A key limitation is the conceptual inconsistency across included studies regarding terms such as ‘assisted death’, ‘euthanasia’, ‘medically assisted suicide’ (MAS) and ‘physician-assisted suicide’ (PAS), which complicated analysis and interpretation. A limitation of the search strategy is the inclusion of specific terms such as attitudes and perceptions, which may have narrowed the scope and excluded studies that address nurses’ views without explicitly using these terms. While these terms were included to ensure relevance to the research aim, a broader strategy – followed by manual assessment of attitudes during study selection – might have captured additional relevant literature. Further, the protocol was not registered, which may limit transparency. The exclusion of grey literature and non-English publications, and the absence of structured quality appraisal might limit the breadth and reliability of findings. Findings should be interpreted with caution due to the lack of formal quality appraisal, in line with scoping review methodology. Moreover, the use of varied, and in some cases untranslated, measurement instruments hindered consistent assessment of attitudes.
Conclusion
This scoping review reveals the complex and varied attitudes of European nurses towards assisted death, which are shaped by legal, cultural and healthcare differences. Nurses face ethical tensions between care-based and principle-based approaches, particularly between respecting autonomy and avoiding harm.
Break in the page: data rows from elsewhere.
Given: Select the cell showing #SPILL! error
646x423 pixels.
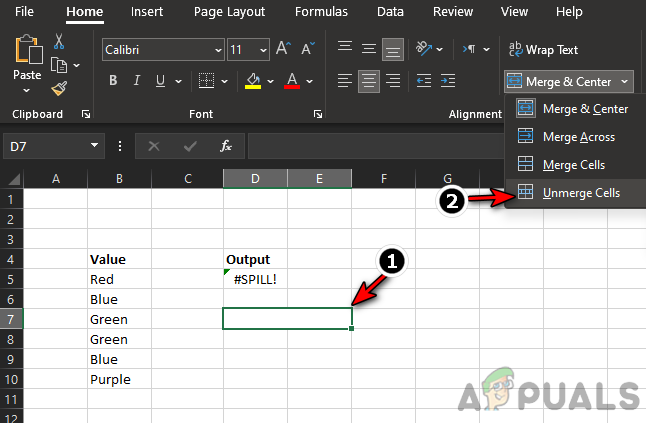Looking at the screenshot, I should click(x=255, y=279).
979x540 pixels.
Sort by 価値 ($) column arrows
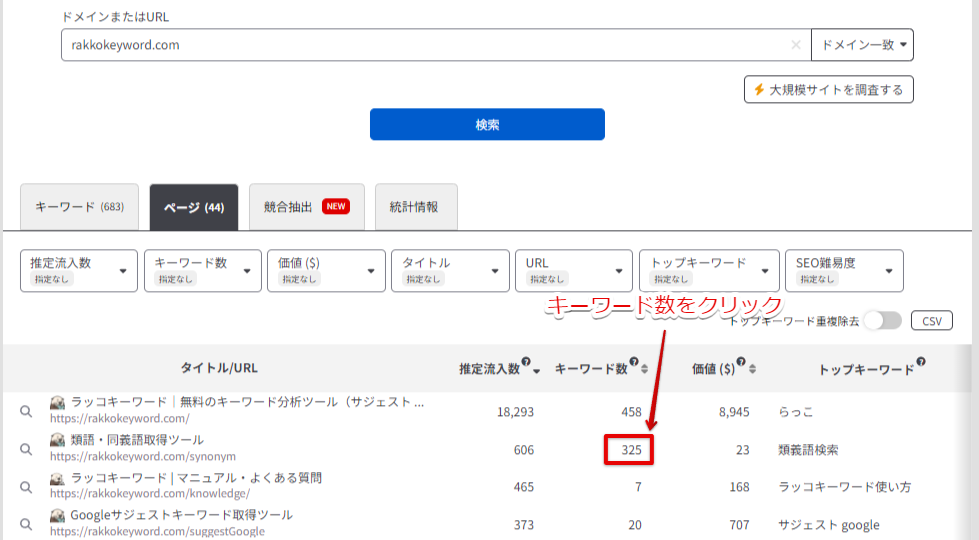click(x=752, y=369)
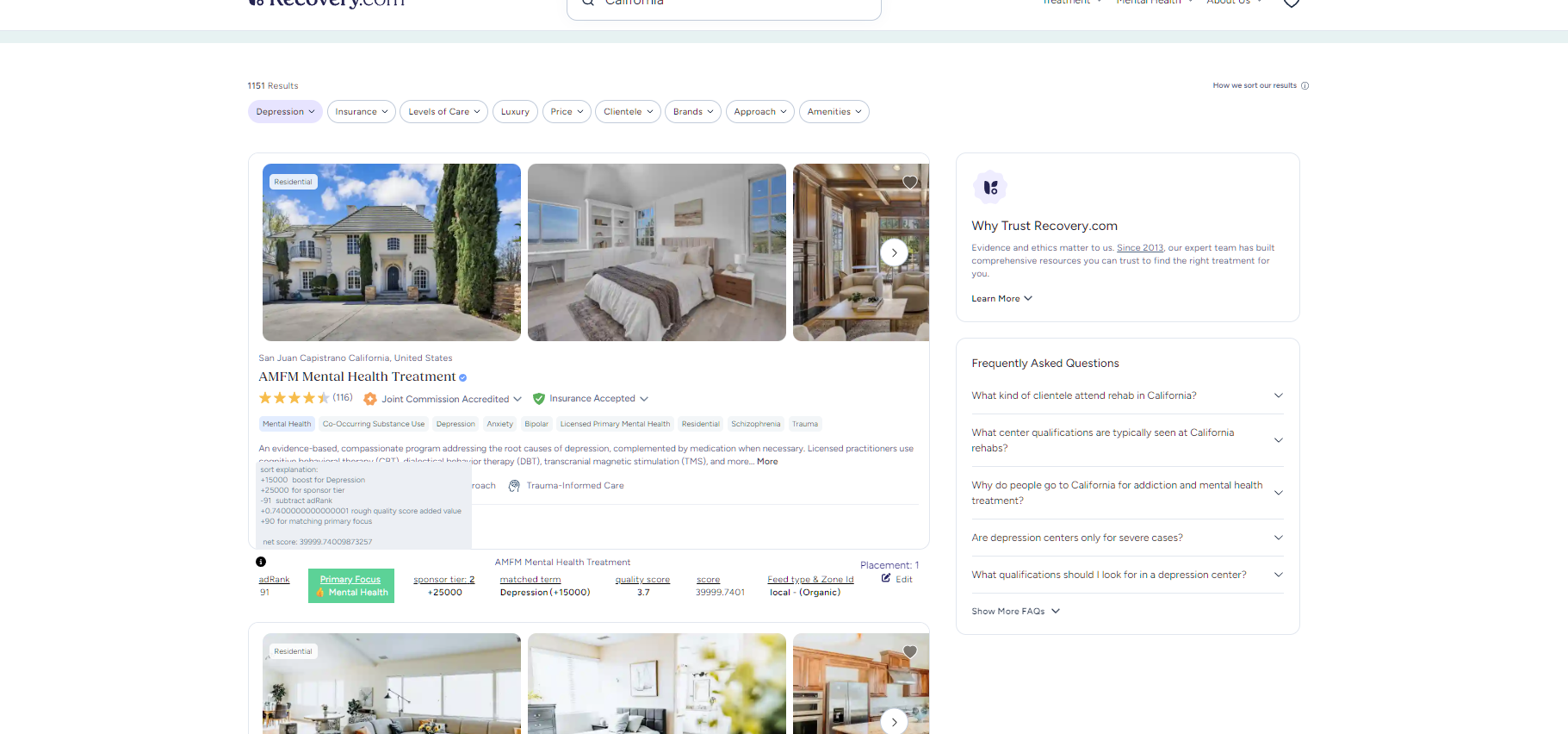This screenshot has height=734, width=1568.
Task: Click verified badge next to AMFM title
Action: (x=463, y=377)
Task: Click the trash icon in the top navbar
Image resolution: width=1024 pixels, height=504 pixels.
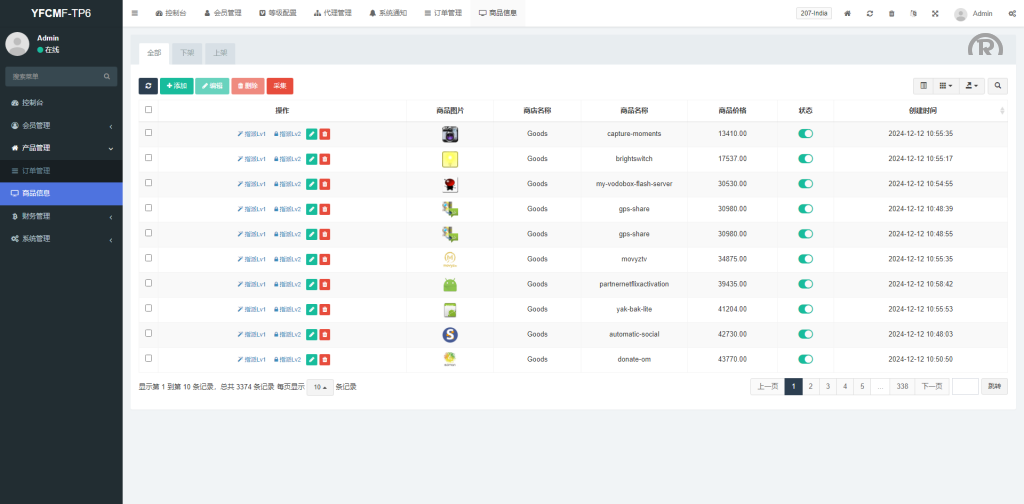Action: (x=891, y=14)
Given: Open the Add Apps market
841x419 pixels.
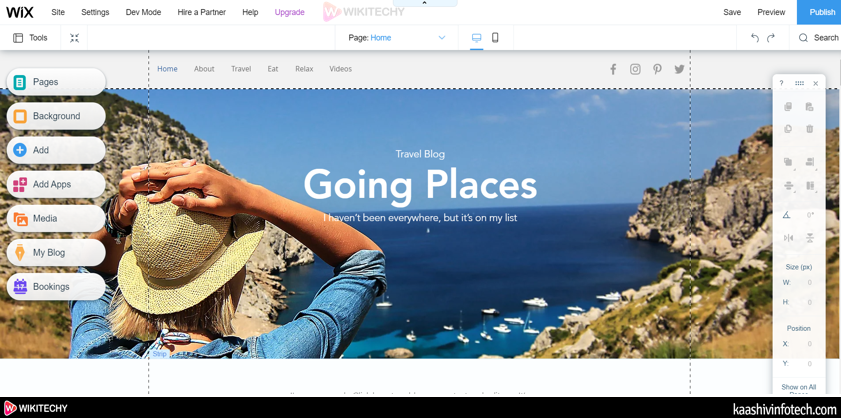Looking at the screenshot, I should [55, 184].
These challenges are compounded by the need to balance personal beliefs with professional responsibilities. The findings highlight the importance of ethical competence, communication skills and nurse involvement in both policy and clinical decision-making. Despite some limitations of this scoping review, it highlights critical areas for future research, including the need for more consistent definitions of assisted death, greater exploration of nurses’ roles in interdisciplinary teams and the development of targeted education and training programmes.
Footnotes
Acknowledgements
We are grateful to Head Librarian, Kari Kalland Barkenes, at the University Library OsloMet, for her valuable support in database searches. The authors will also thank Semantix for professional language editing. This manuscript also benefit from language suggestions provided by Microsoft co-pilot, an AI-based language assistant.
Ethical consideration
This study is a scoping review and did not involve human participants, personal data or biological material. Therefore, ethical approval and informed consent were not required.
Author contributions
All three authors contributed to the study’s conception and design, the data analysis and interpretation and writing the article.
Funding
The authors received no financial support for the research, authorship, and/or publication of this article.
Declaration of conflicting interests
The authors declared no potential conflicts of interest with respect to the research, authorship, and/or publication of this article.
Data Availability Statement
This scoping review is based on publicly available literature. No new data were generated or analysed during this study. Therefore, data sharing is not applicable to this article.